PROBLEM REQUIREMENTS:
Instruction for the entries below: return the part that opens with the line containing "The height and width of the screenshot is (337, 883)." and closes with the line containing "This screenshot has", exactly, and no pictures.

[Start of Attachment]

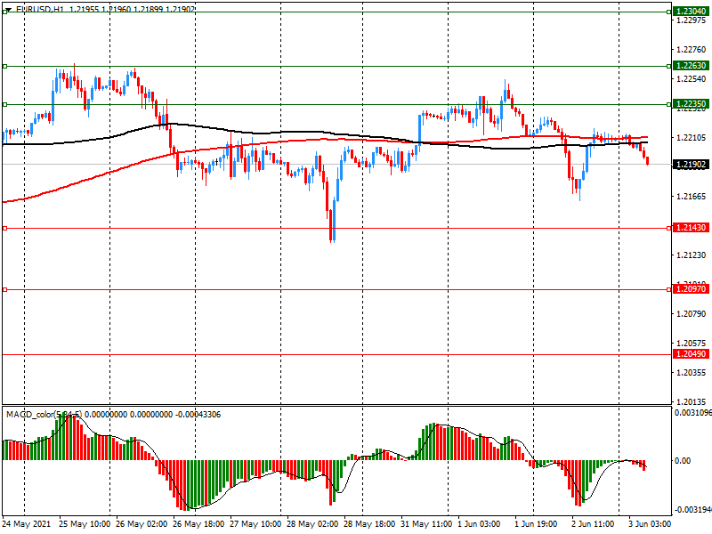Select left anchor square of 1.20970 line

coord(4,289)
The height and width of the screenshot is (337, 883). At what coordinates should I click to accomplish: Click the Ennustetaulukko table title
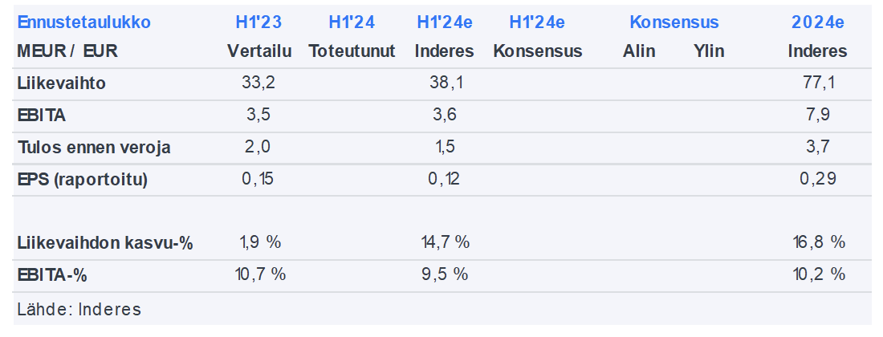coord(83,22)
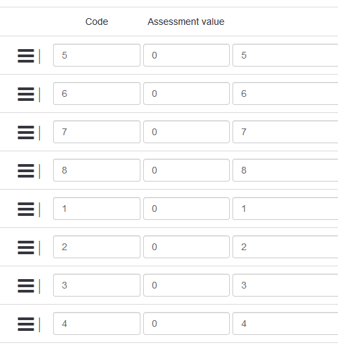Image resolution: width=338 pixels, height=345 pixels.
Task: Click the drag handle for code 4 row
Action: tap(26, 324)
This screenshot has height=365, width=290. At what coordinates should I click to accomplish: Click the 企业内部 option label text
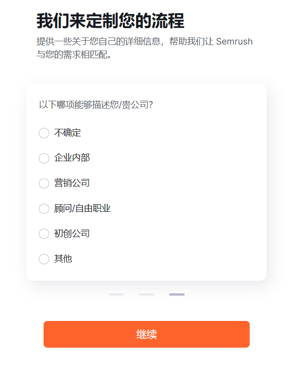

[End of Attachment]
[Start of Attachment]

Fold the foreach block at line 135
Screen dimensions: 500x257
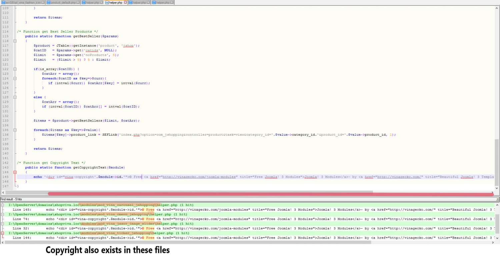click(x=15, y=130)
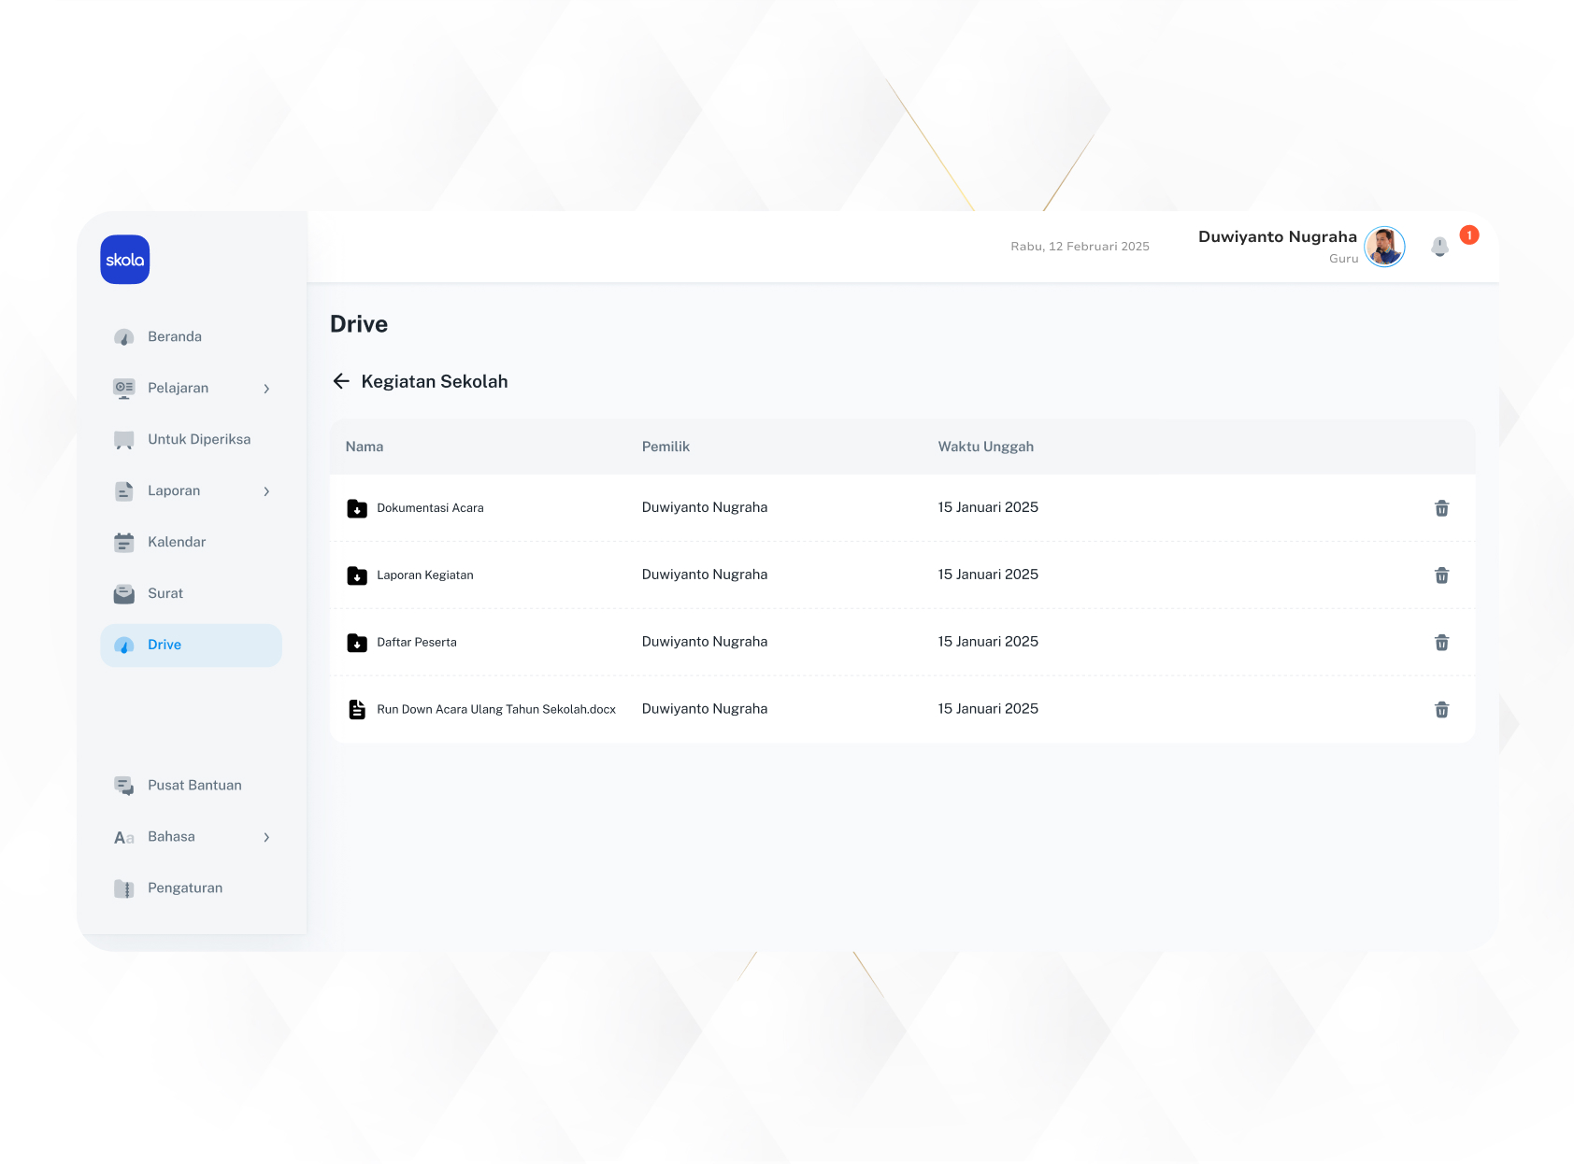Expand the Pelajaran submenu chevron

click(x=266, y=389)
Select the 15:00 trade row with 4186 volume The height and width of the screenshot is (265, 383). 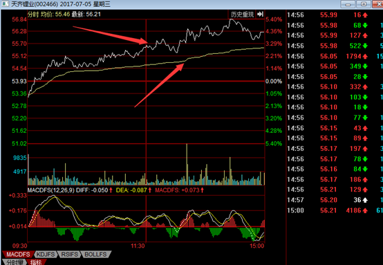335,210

[End of Attachment]
[Start of Attachment]

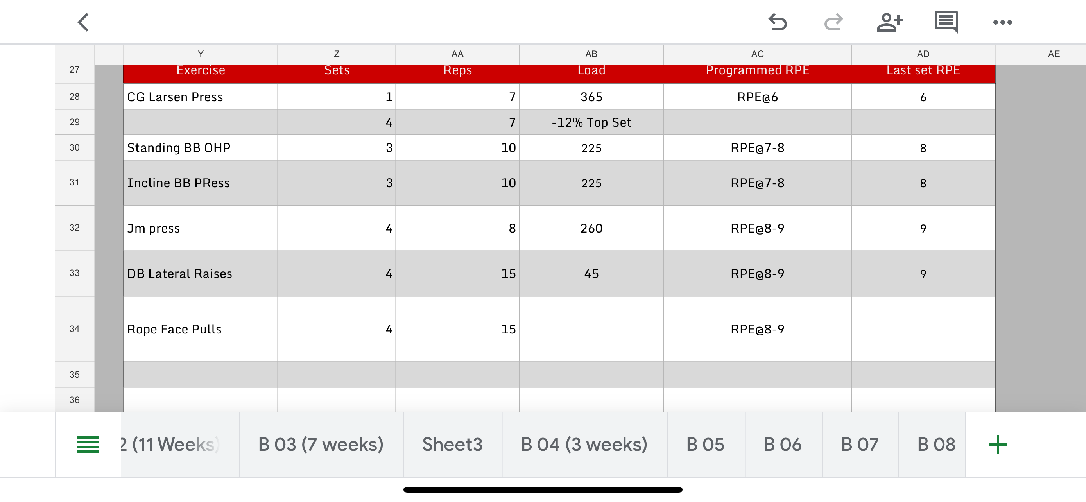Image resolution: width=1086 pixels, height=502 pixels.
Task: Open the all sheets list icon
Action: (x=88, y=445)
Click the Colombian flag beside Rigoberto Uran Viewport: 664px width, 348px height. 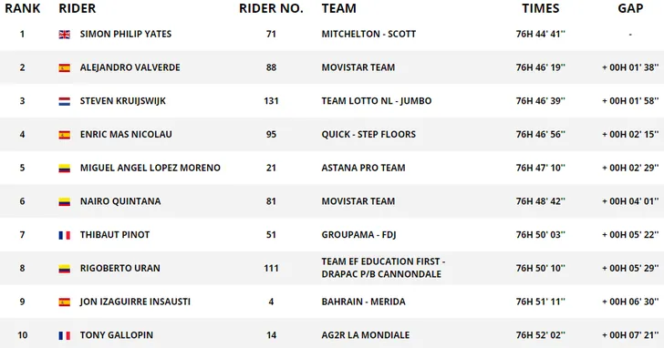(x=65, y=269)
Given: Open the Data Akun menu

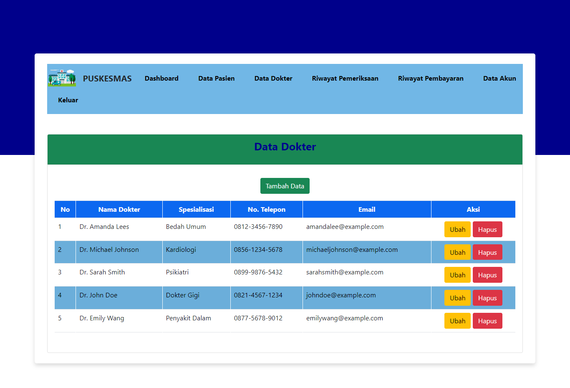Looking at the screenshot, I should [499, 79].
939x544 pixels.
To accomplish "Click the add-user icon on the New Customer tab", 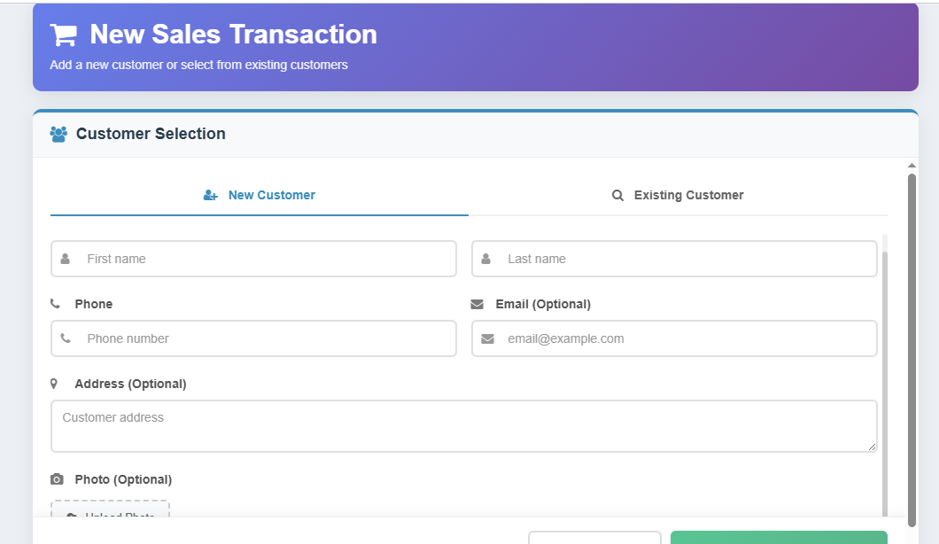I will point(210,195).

[End of Attachment]

RESPONSE:
The height and width of the screenshot is (337, 883). At what coordinates should I click to accomplish: Click the Ennustetaulukko table title
coord(83,22)
Image resolution: width=338 pixels, height=345 pixels.
Task: Click the drag handle for code 4 row
Action: tap(26, 324)
This screenshot has height=365, width=290. At what coordinates should I click to accomplish: Click the 企业内部 option label text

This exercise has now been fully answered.